Price was born in St. Louis, Missouri, youngest of the four children of Vincent Leonard Price, Sr., president of the National Candy Company, and his wife Marguerite Cobb Wilcox. His grandfather, Vincent Clarence Price, invented “Dr. Price’s Baking Powder,” the first cream of tartar baking powder, and secured the family’s fortune.
Price attended St. Louis Country Day School. In 1933, he graduated with a degree in art history from Yale University, where he worked on campus humor magazine The Yale Record. After teaching for a year, he entered the University of London, intending to study for a Masters Degree in Fine Arts. Instead, he was drawn to the theater, first appearing on stage professionally in 1934. His acting career began on stage in London in 1935, and he performed with Orson Welles’s Mercury Theater.

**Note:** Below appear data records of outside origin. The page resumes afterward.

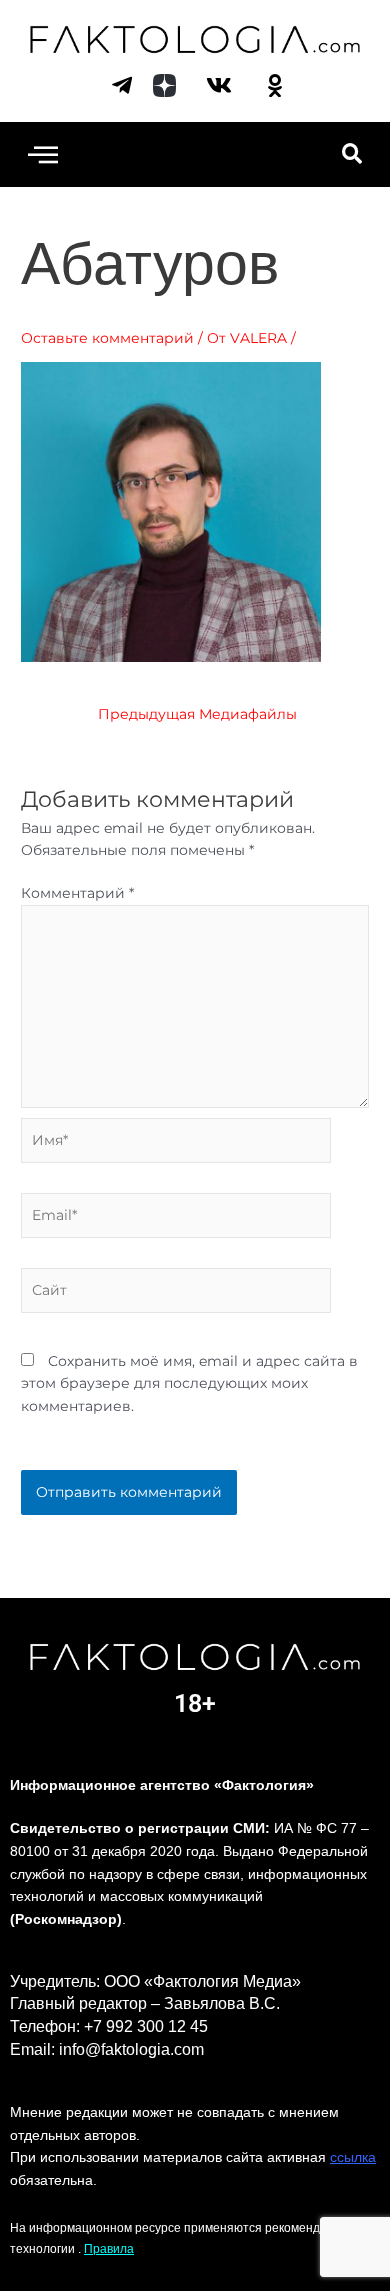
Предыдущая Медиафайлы (197, 715)
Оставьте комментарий (107, 338)
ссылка (353, 2157)
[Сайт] (176, 1294)
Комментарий (77, 893)
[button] (42, 154)
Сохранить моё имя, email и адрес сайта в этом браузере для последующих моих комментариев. (189, 1383)
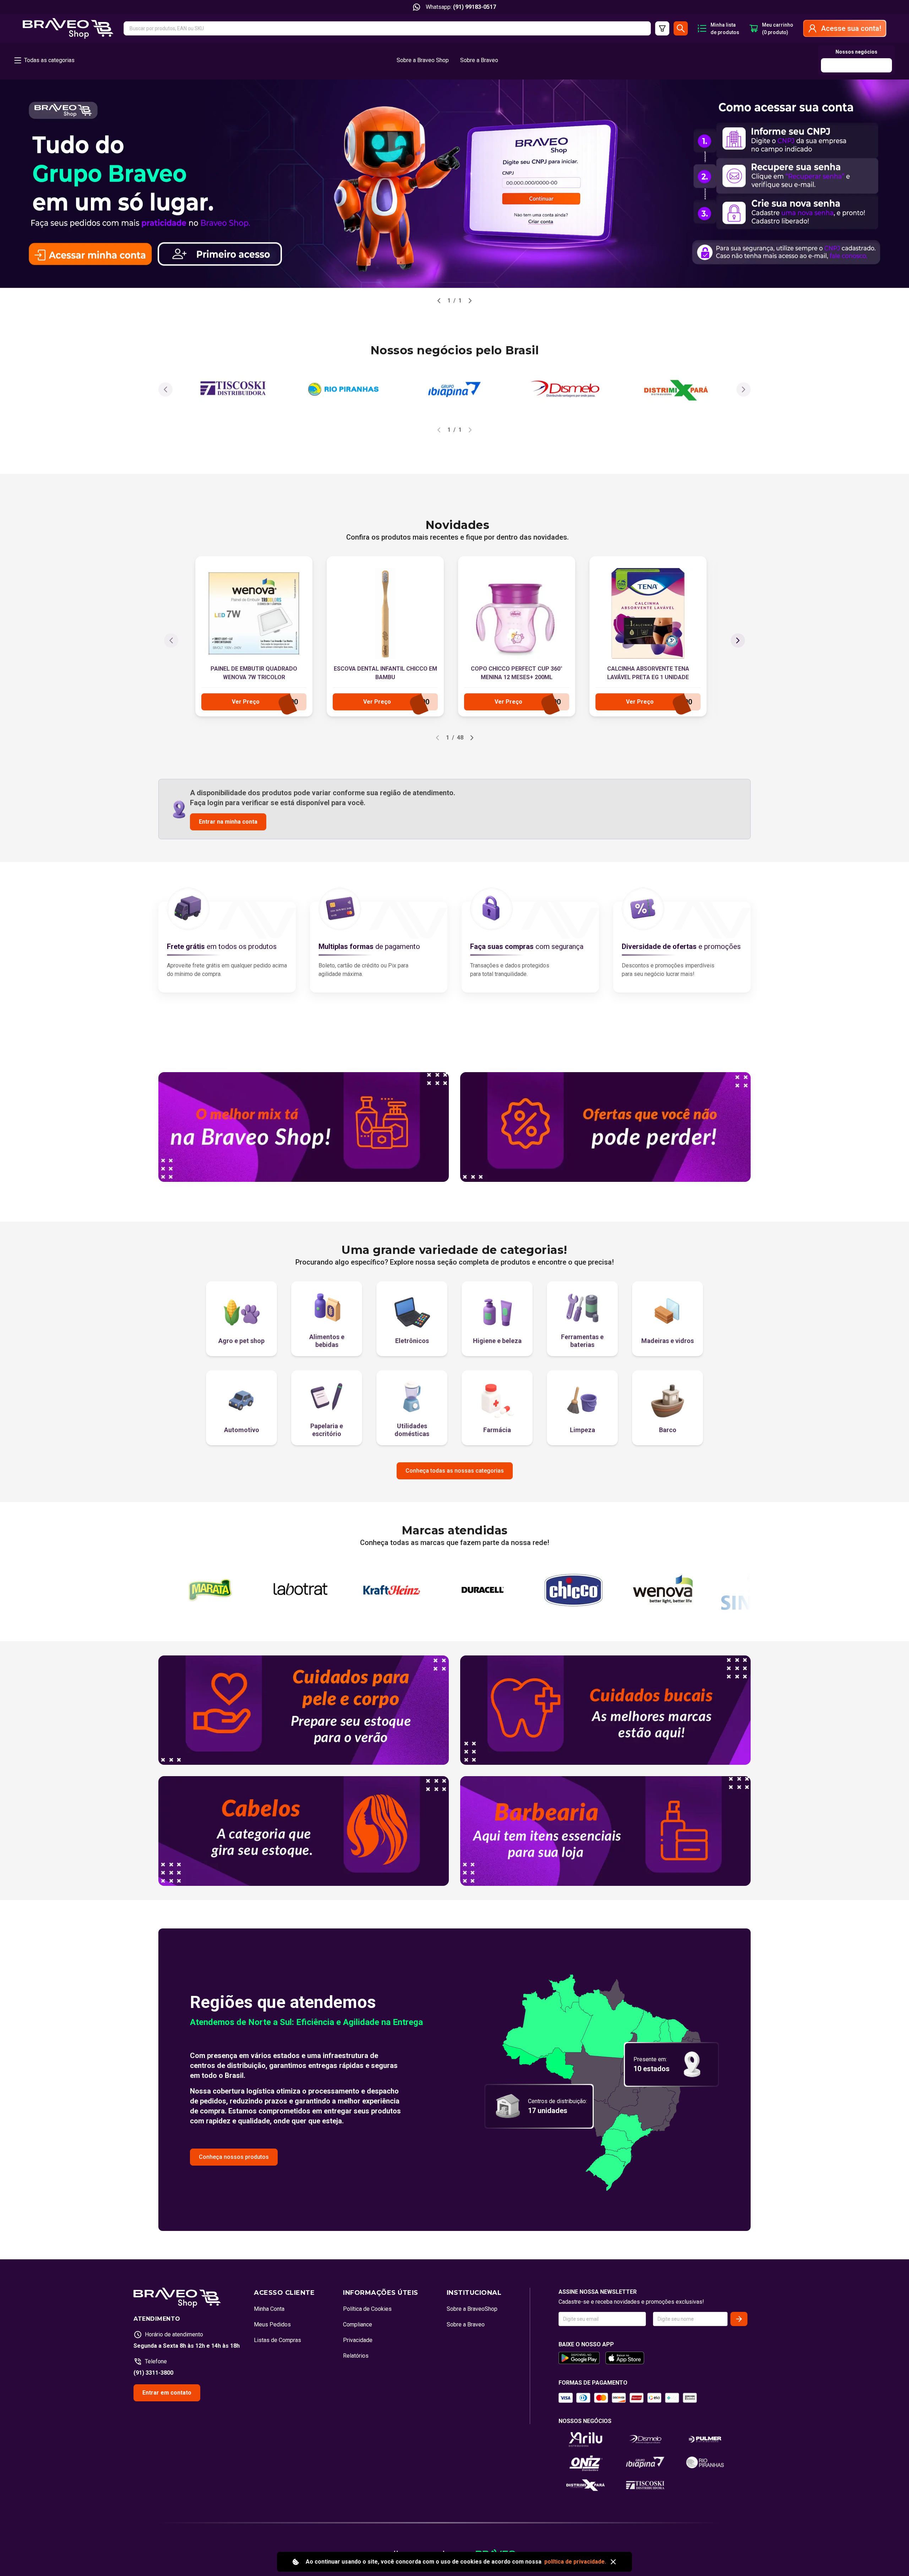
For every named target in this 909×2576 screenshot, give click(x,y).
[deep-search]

Price, who studied Art History (along with English) at Yale, was a noted art lover and collector. In addition to establishing the Vincent Price Art Museum at East Los Angeles College, Price also spent time working as an art consultant for Sears in the early 1960s. Public access to fine art was important to Price, who, according to his daughter, Victoria, saw the Sears deal as an “opportunity to put his populist beliefs into practice, to bring art to the American public.”